# eggsharer cycle question- no bleed



## 2ForJoy (Mar 22, 2012)

Evening ladies.

I hope u can help put my mind at rest! I am a sharer and have been on down reg since last Tuesday 9th which isbtge same day I took my last ocp pill. I had been on the pill for 2 months having a 7 day break after my first strip. I would have been due another break Sun 7th but had to carry on ready for my pill scan Monday 8th. At my scan I was spotting Brown (sorry tmi). I was told I would have a withdrawal bleed this week but I haven't and the brown has stopped (was never enough for more than a pantyliner... No towel or tampon). I have been told to just start stims on Tuesday 16th ... Should I worry that I haven't had my withdrawal bleed?

Thanks xx


----------



## 2ForJoy (Mar 22, 2012)

Anyone   Please


----------



## orchidz (Feb 20, 2013)

I had kind of the same thing.

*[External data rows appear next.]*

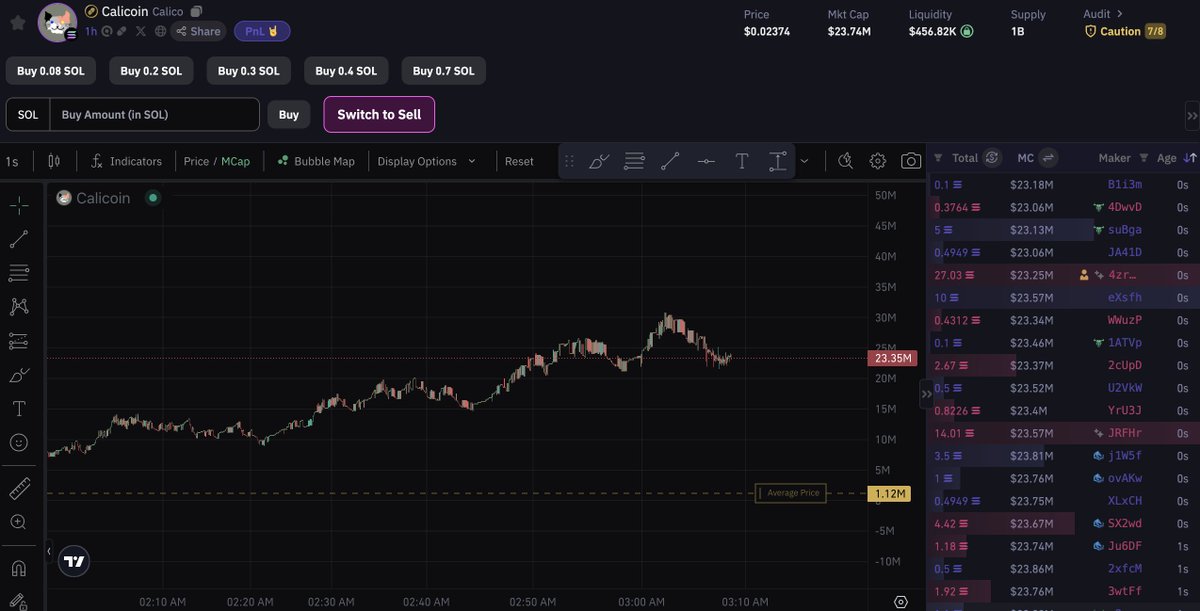Image resolution: width=1200 pixels, height=611 pixels.
Task: Click the Switch to Sell button
Action: coord(378,115)
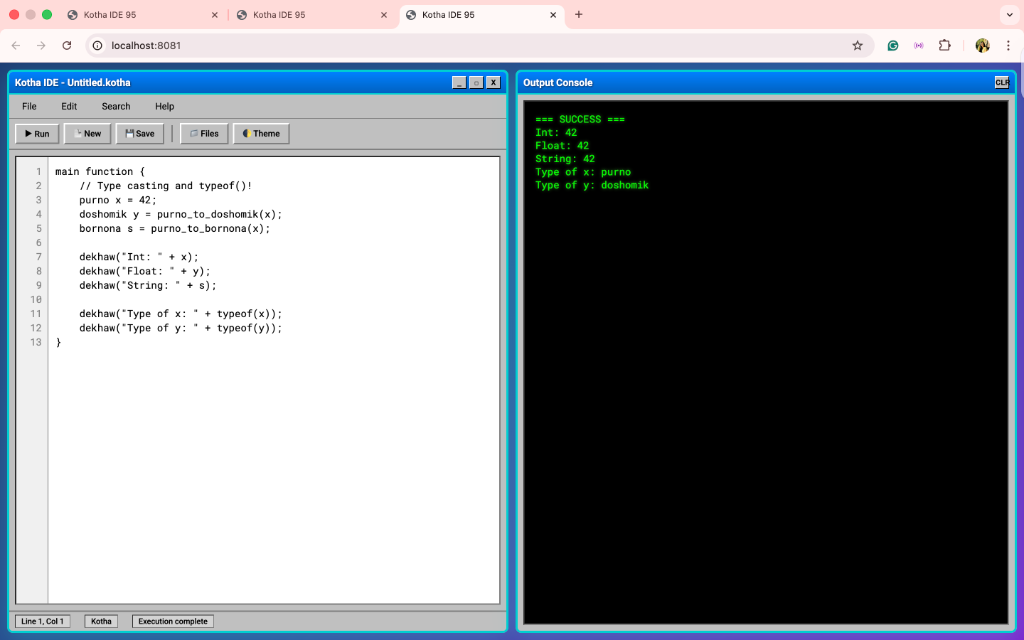Viewport: 1024px width, 640px height.
Task: Bookmark the page via the star icon
Action: tap(855, 45)
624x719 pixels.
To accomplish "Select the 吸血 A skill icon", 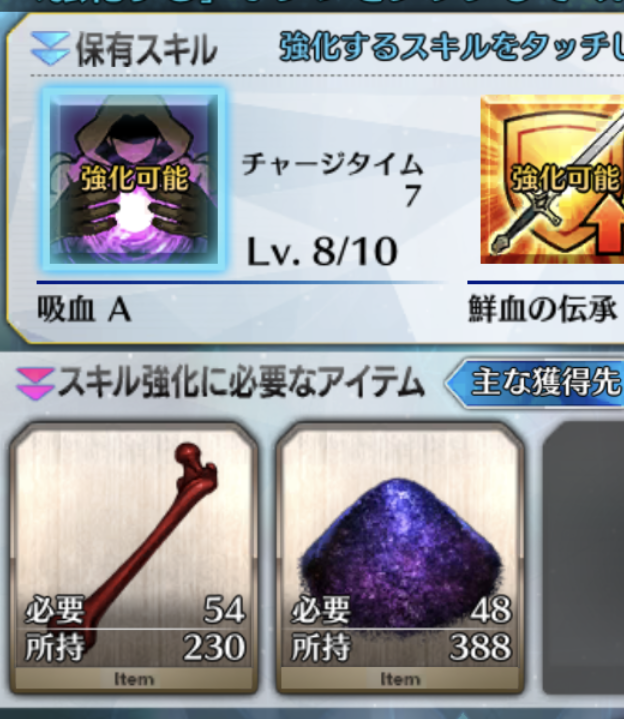I will coord(133,179).
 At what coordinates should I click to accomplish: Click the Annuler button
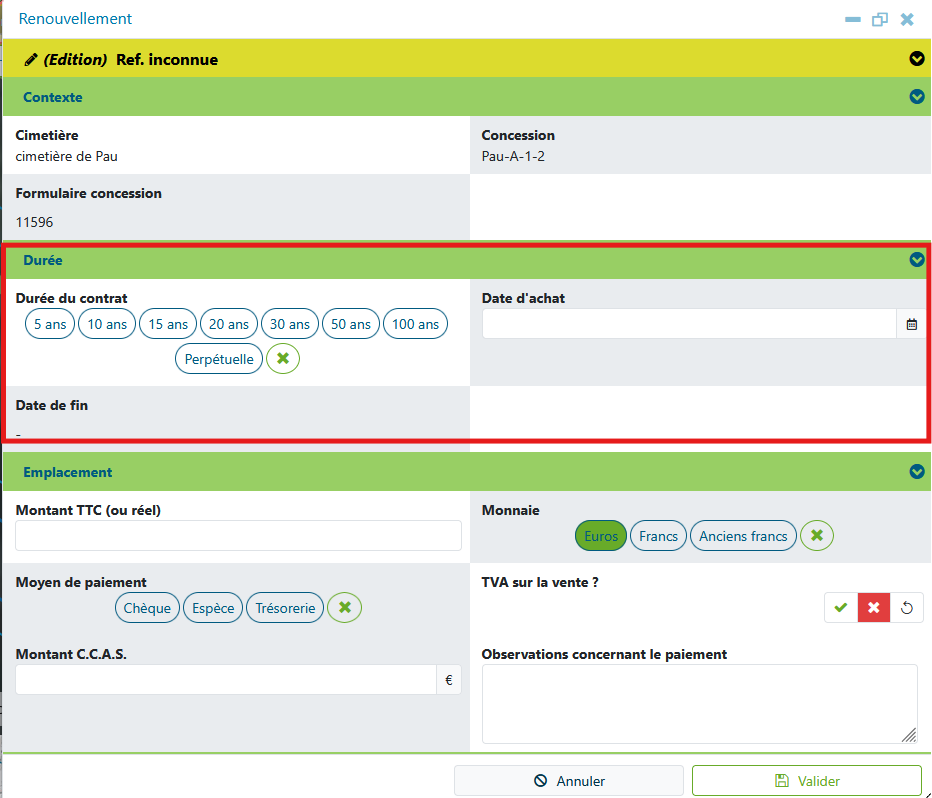tap(569, 780)
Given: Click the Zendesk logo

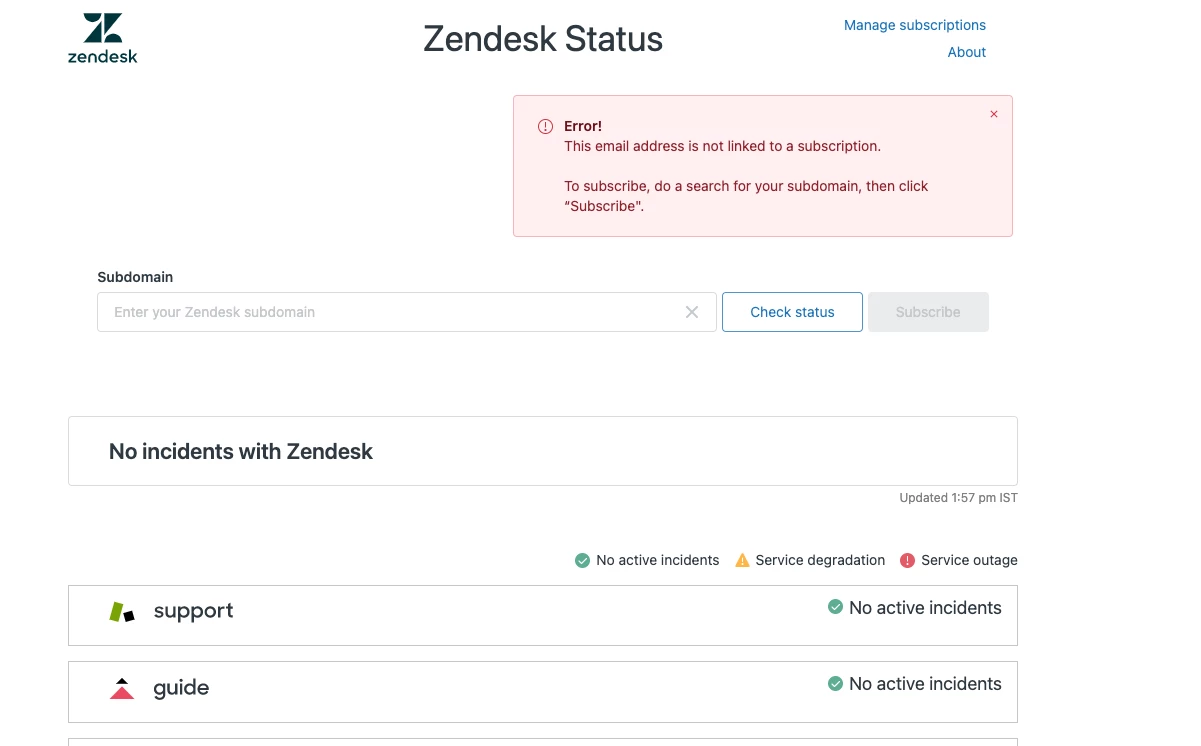Looking at the screenshot, I should point(102,39).
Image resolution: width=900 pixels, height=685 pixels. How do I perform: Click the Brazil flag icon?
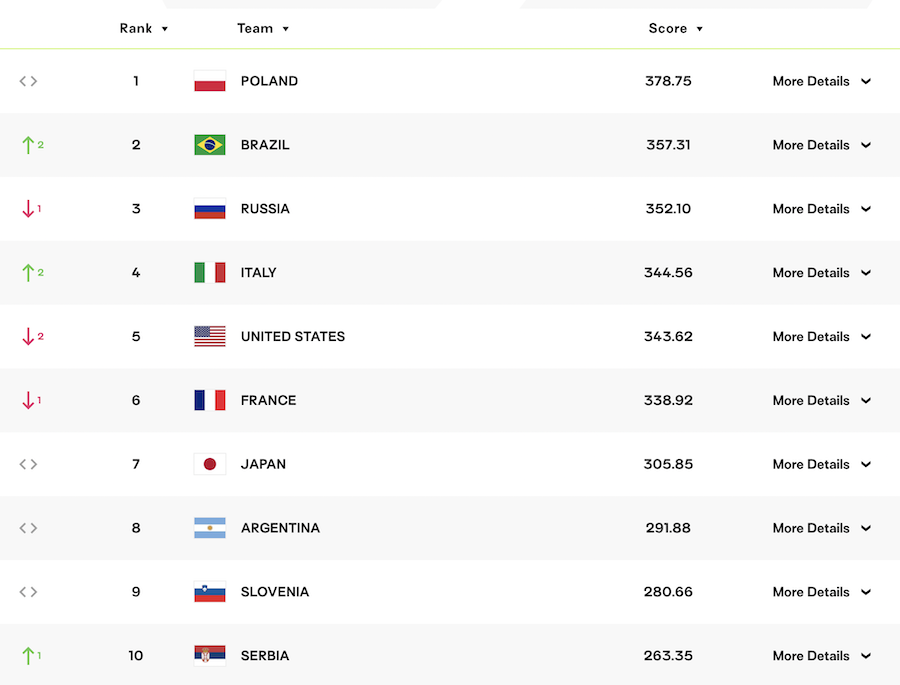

Was waiting for bleed to start Downregulating and had scan booked. As much I can remember, I was told that there was no point to start Downregulating until the withdrawal bleed came.
The day before the scan, I had a very very light bleed. The clinic were happy to continue even though it lasted only a couple of hours. You just have to trust what the clinic is suggesting but don't be afraid to question them if you are unsure.
Best of luck.


----------